Chapter Ten: Two Tribes

 

Muzzas, subcultural capital, music genres, NRG, Hard Kandy, Bass Station, Monkey, Mansion, Storey Hall, Brown Alley, CBD nightclub, WetMusik, minimal techno, progressive house, tech house, alcohol, pills, bad drugs, GHB, competition, Richard and Hydi John, poster wars, gentrification, Internet, Bertie Street, Kryal Kastle, tekno, Filter, Lounge, Mad Rod, Rudeboy, Teriyaki Anarki Saki, Jason Platts, Dee Dee, Ollie Olsen, Psy Harmonics, Andrez Bergen, Devil Fish, If?, Earthcore, Spiro Boursine, Karl Fitzgerald, Frank Venuto, Krusty, Sugar, Green Ant, Rainbow Serpent Festival, bush doof, psytrance, tekno activism, Reclaim the Streets, Aaron Roach, digital music production, Melbourne Bounce, Melbourne Bangers, EDM.

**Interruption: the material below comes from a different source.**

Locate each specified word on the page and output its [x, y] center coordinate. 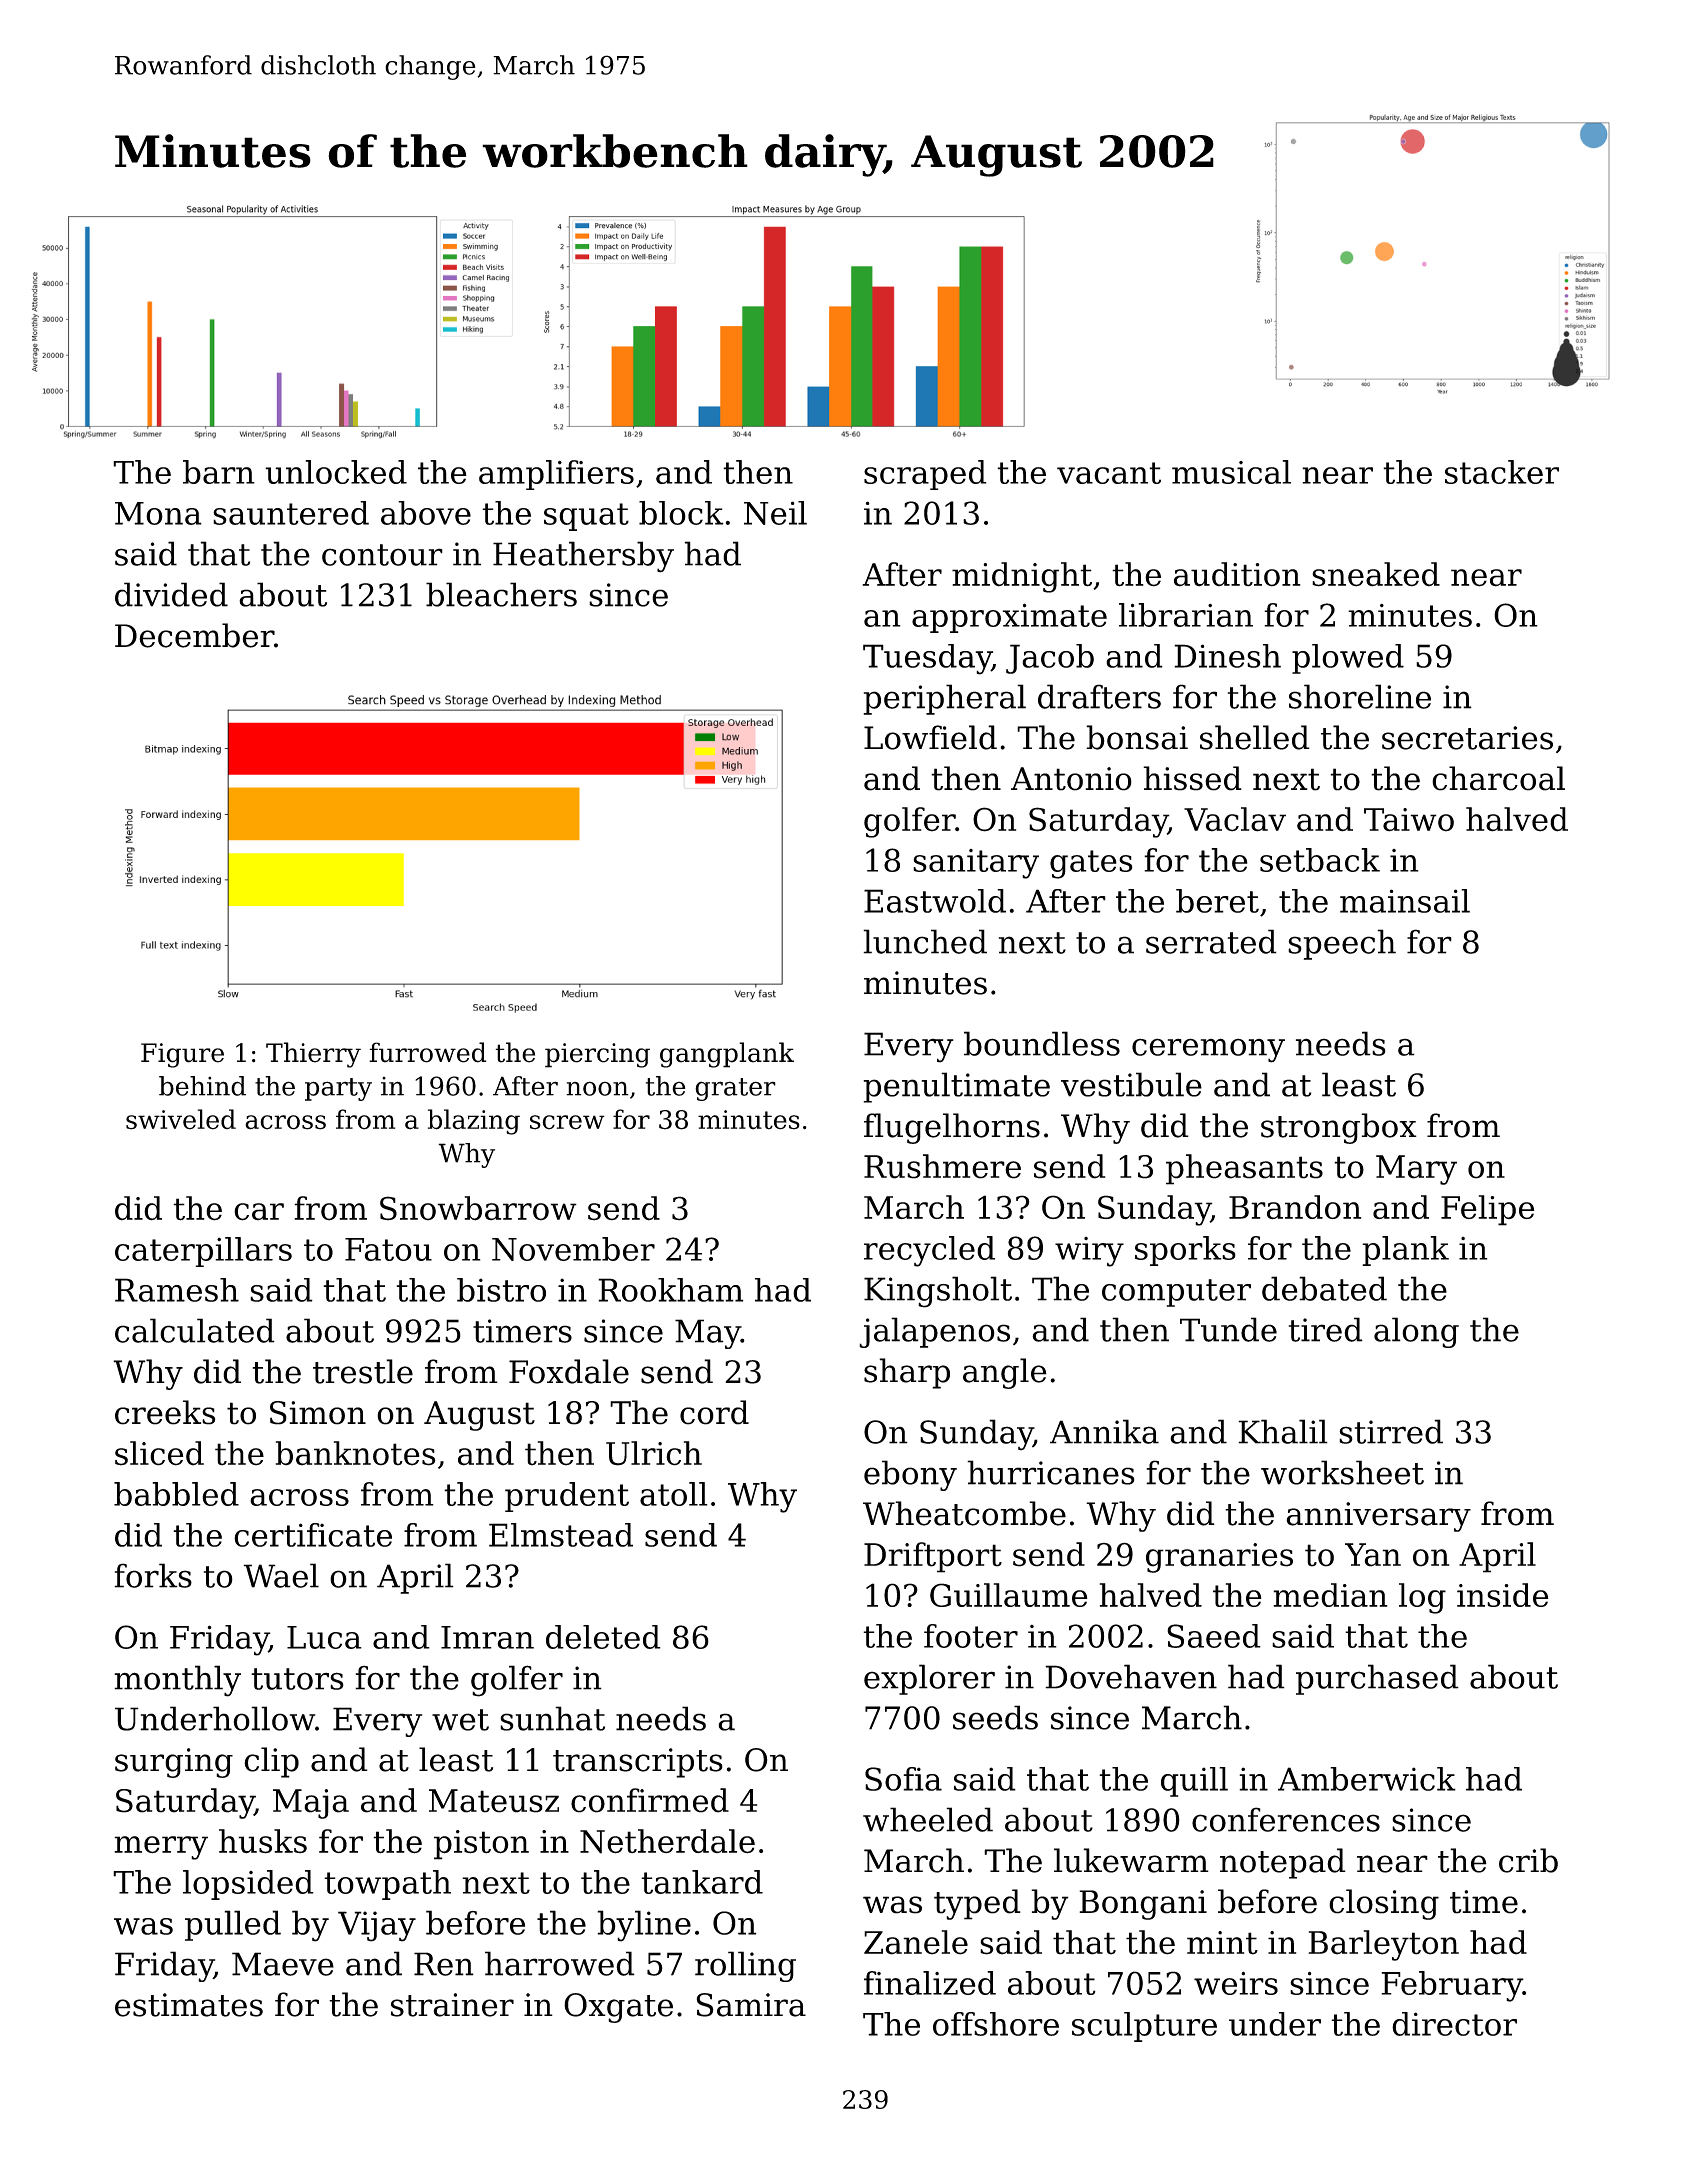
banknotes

Melbourne, 2000. Rave has become commoditised, packaged up and sold to a new generation of consumers. The Internet has arrived, alcohol has returned and beloved venues fall prey to the unstoppable force of gentrification. The intimacy has gone and not everyone is feeling the love. Battlelines emerge between an old school desperate to hold on to their precious subcultural capital and young kids who just want to party and have a good time. Once where there was unity and cooperation, there is now rivalry and nastiness. But peel back rave’s glossy commercial surface and you can still see the underground’s beating heart. Mad Rod and Rudeboy dish up acid techno and drag shows at Club Filter while the Teriyaki crew embrace a broad range of cutting-edge techno styles. In the hills around Melbourne, the gum trees rattle with repetitive beats while techno activists take their sound systems to the streets to protest against injustice. Today, almost thirty years after it all began, Melbourne techno carries a rich and diverse legacy. Listen to any top 40 dance track and the chances are you’ll hear the ghost of nineties techno rippling through the mangled vocals and cheesy piano chords. Much has changed but in the minds of Melbourne’s old skool one thing stays the same: a fondness for fun times, lifelong friendships and a gratitude for having been in the right place at the right time.